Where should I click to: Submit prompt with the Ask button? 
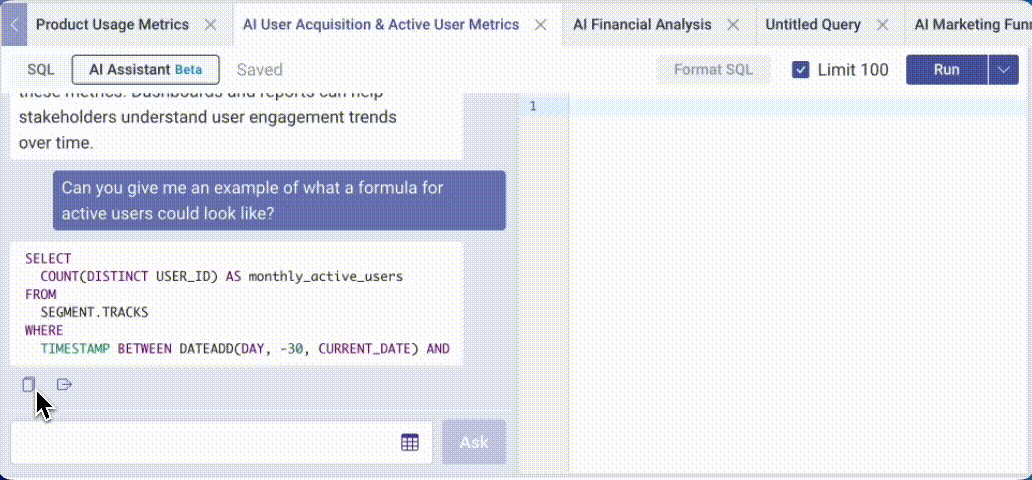(474, 442)
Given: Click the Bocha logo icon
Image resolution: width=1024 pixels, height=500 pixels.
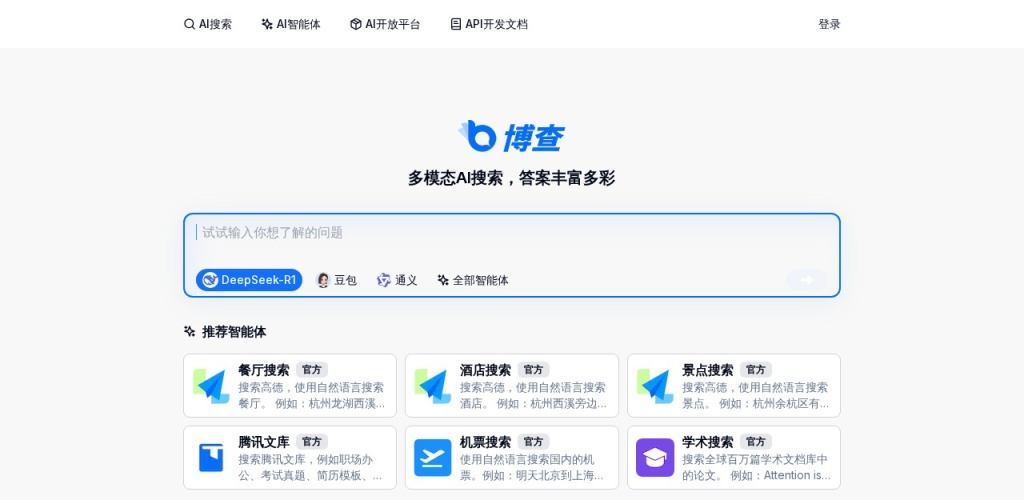Looking at the screenshot, I should 477,136.
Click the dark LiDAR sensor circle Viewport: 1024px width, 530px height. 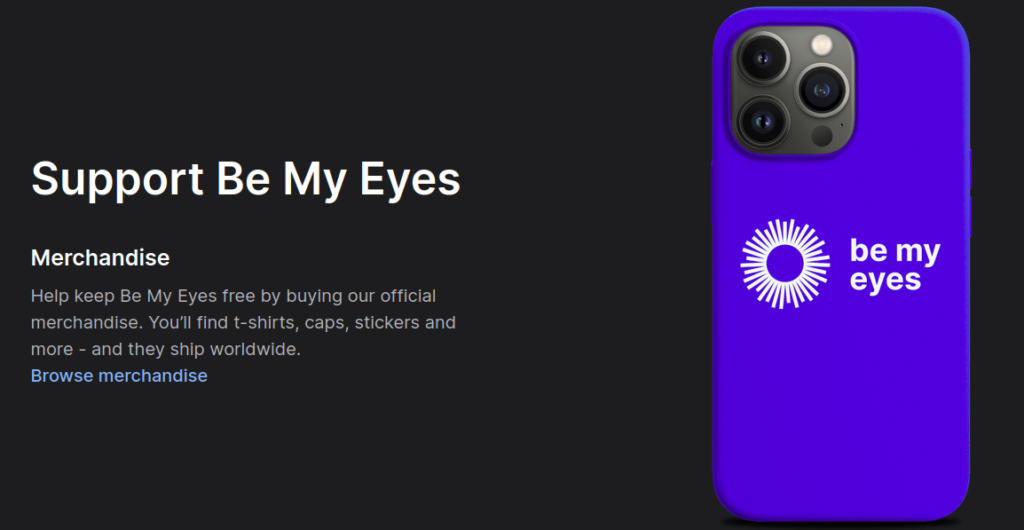(822, 136)
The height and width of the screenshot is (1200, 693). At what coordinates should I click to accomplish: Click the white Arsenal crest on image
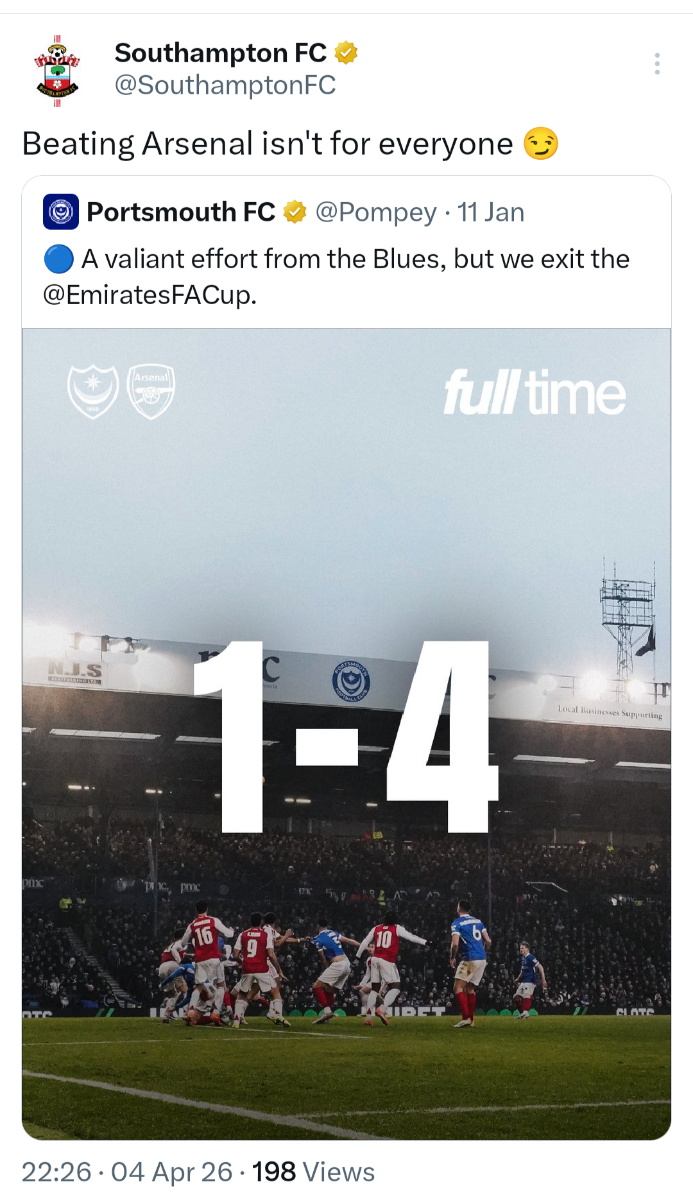pos(150,390)
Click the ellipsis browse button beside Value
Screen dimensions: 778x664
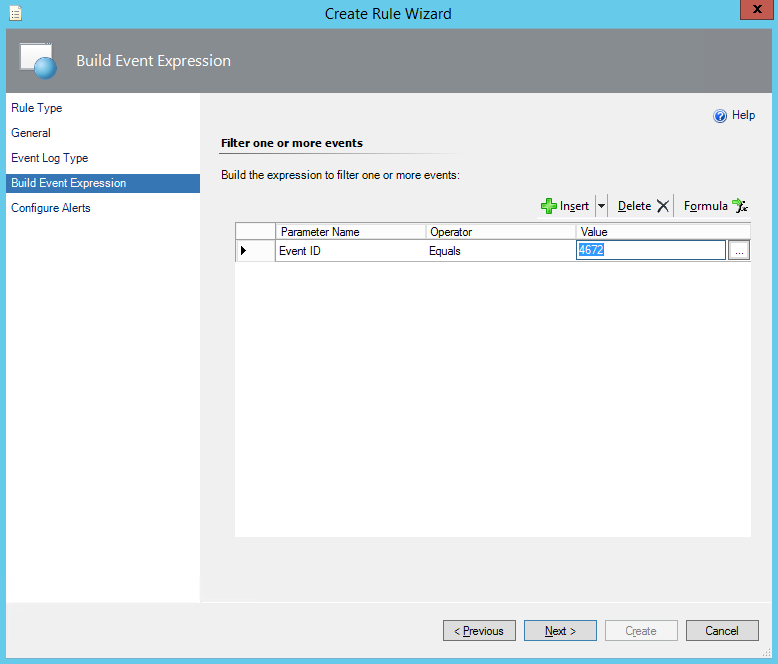click(739, 251)
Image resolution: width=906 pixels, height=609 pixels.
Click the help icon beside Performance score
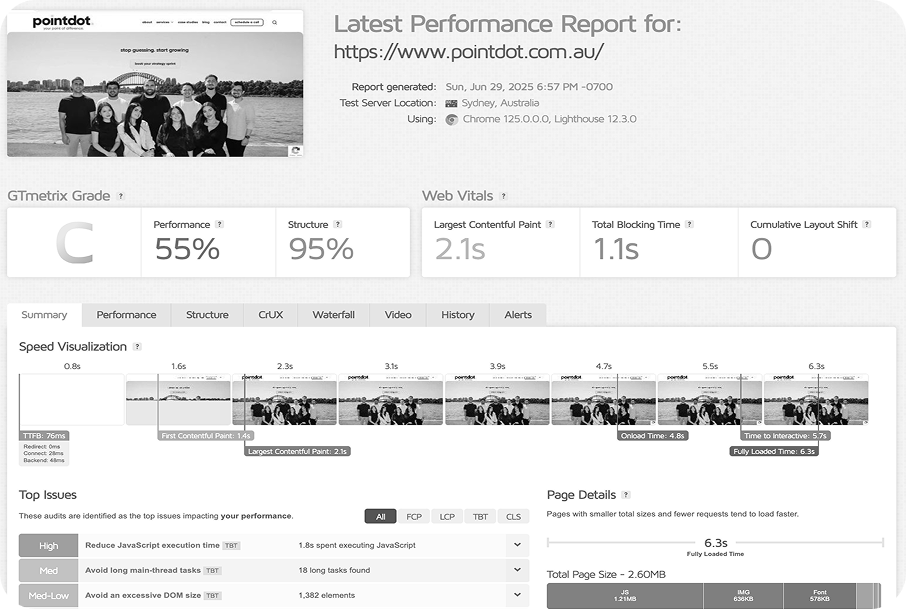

◆ ◆ ◆ ◆ ◆ ◆ ◆

Convert everything from the line containing "Click the ellipsis browse button beside Value" down to the end of the entries into a Markdown table with the columns Row and Line, numbering each line and skipping blank ones. Leave the pictures out of the table.

- _Task result_
| Row | Line |
|---|---|
| 1 | Click the ellipsis browse button beside Value |
| 2 | Screen dimensions: 778x664 |
| 3 | click(739, 251) |
| 4 | Image resolution: width=906 pixels, height=609 pixels. |
| 5 | Click the help icon beside Performance score |